As such, the likes of Sophia, Pennsatucky, Blanca, Frieda, Big Boo, Suzanne, Morello, Nicky were either portrayed in a completely different light to how they were introduced or they became utterly predictable. “Once the inmates take over the prison, their newfound power allows them little more to do than twiddle their thumbs for thirteen episodes,” wrote ScreenRant.
Plot holes galore
We’re fully aware S5 left us on a cliffhanger and there are always going to be plot holes in a TV show this wide-reaching, but the last season left us with enough questions to fill an abandoned swimming pool. How the fuck did Frieda build that pop-up shop bunker? Why were ten inmates announced as missing when there were twelve? And will we see Sophia again?
Also, let’s talk about episode nine, entitled “The Tightening”. As you’ll remember, it went full blown Halloween slasher on our asses as the deranged corrections officer Piscatella (Brad William Henke) infiltrated the facility during the prisoner led takeover to seek revenge on Red (Mulgrew).
While the episode poked fun at horror tropes, portraying Red as the hysterical woman before eventually showing her saving the gang with a frying pan no less, we think the episode missed a trick with regards to this play on cliches.
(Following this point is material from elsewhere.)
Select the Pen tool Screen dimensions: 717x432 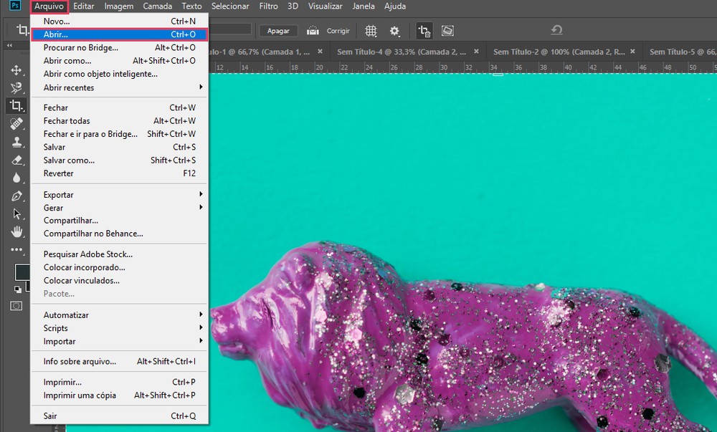(x=17, y=196)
Would the episode not have been far more powerful had Cindy been the one to save the inmates? And also, what exactly is it that Piscatella wants? What made him take his anger out on the female inmates? Or perhaps we should be asking: at this point, do we even care?
Black Lives Matter
Most frustrating of all was S5’s take on the Black Lives Matter movement. Before we go into this, let us reminisce about the early days of OITNB. The show uncompromisingly embraced the female form in all its glory and the many different races and ethnicities that exist in US prisons with a diverse cast that presented just how much the rest of TV drama is overtaken by two-dimensional, straight, white female characters.
On the contrary, OITNB gave its many characters of color storylines with depth, heart, and complexity – women who are unapologetic for their strengths and their flaws. Meanwhile, the storylines were unflinching in portraying and highlighting senseless police brutality against African Americans both within the prison system and outside of it.
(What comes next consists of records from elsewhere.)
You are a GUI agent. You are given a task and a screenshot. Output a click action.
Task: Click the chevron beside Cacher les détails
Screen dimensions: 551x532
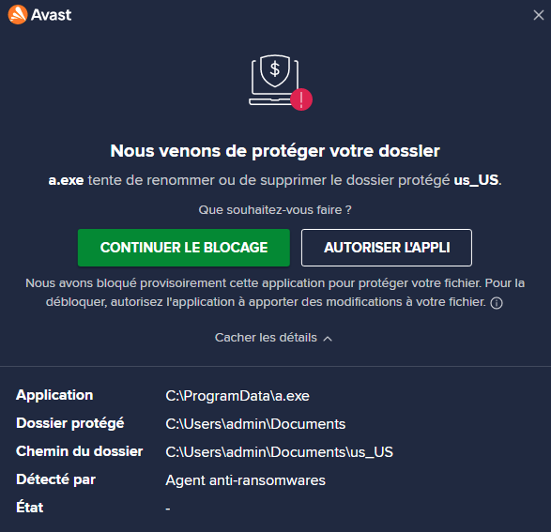coord(328,339)
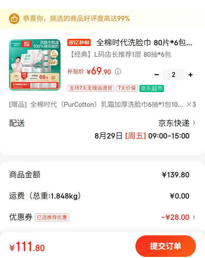Click the 7天价保 tag
This screenshot has height=258, width=205.
coord(127,89)
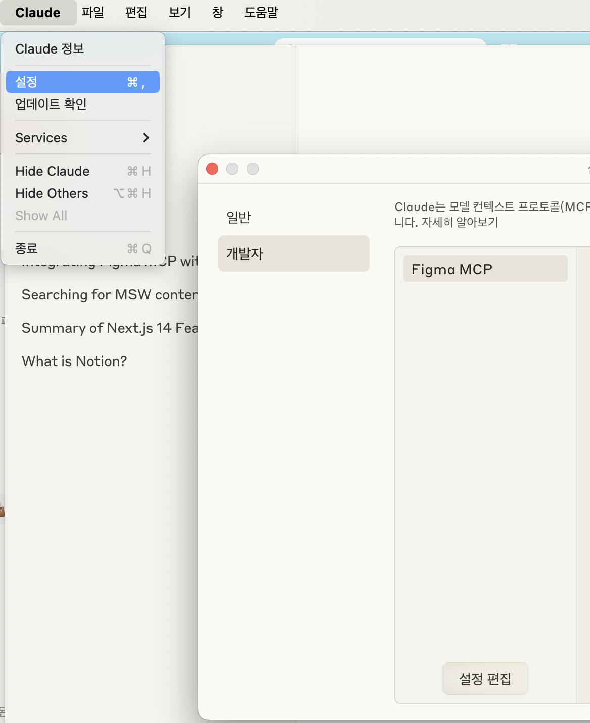This screenshot has width=590, height=723.
Task: Choose 설정 in the Claude menu
Action: pyautogui.click(x=83, y=82)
However, as the writers for season five took on the responsibility to address racism in America, the script suffered. “In the past, the women of Litchfield have had conflict across color lines but this season turned them into caricatures of ethnocentrism, creating an overly simplistic motive for them to become mortal enemies,” noted Luvvie.
Instead of following the format of focusing on a character and their backstory, this season rushed to cover the whole cast and as a result it felt dull and unrealistic. The riot became somewhat of a joke – locked in guards start playing “shag, marry, avoid” with the inmates, an officer is stripped down by prisoners to reveal a boner, and a prison director dressed up as an inmate gets involved in a talent show created to embarrass the guards.
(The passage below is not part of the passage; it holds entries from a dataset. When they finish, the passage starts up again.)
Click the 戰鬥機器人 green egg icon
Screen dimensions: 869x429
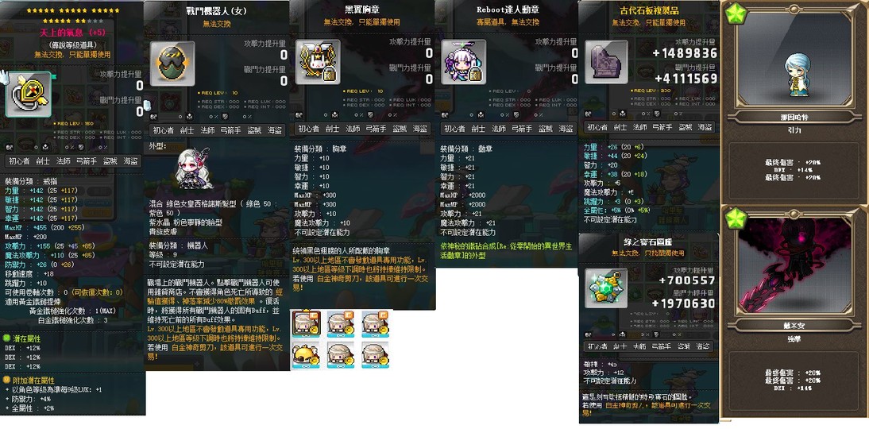click(x=172, y=64)
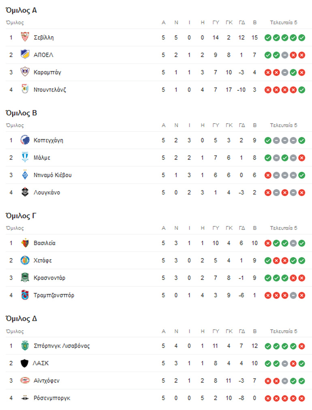312x410 pixels.
Task: Open the Χετάφε team link
Action: [x=43, y=261]
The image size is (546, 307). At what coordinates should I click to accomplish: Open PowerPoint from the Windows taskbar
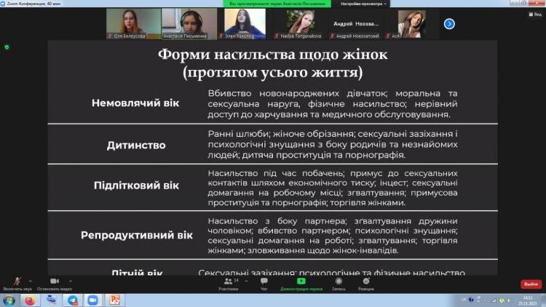click(114, 300)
GQ added, “it’s no wonder that, come the fifth episode, when the deceased inmate’s close circle make an impassioned (and very good) speech to the press gathered outside the prison about prejudice and racism, it falls just a little flat.”
This is not to say OITNB has gone completely down the pan and you can’t deny its three-day format was ambitious. But for a show that originally featured dynamic characters of color, complex LGBTQI narratives, and stunningly crafted storylines to take away the backbone of its characters and to fluff its coverage of racial issues is just straight up depressing.
Perhaps had the writers’ room been anything other than all white females, S5 would’ve looked a little different. We’re hoping S6 doesn’t let us down in the same way and we finally get some answers to the burning questions we were left asking.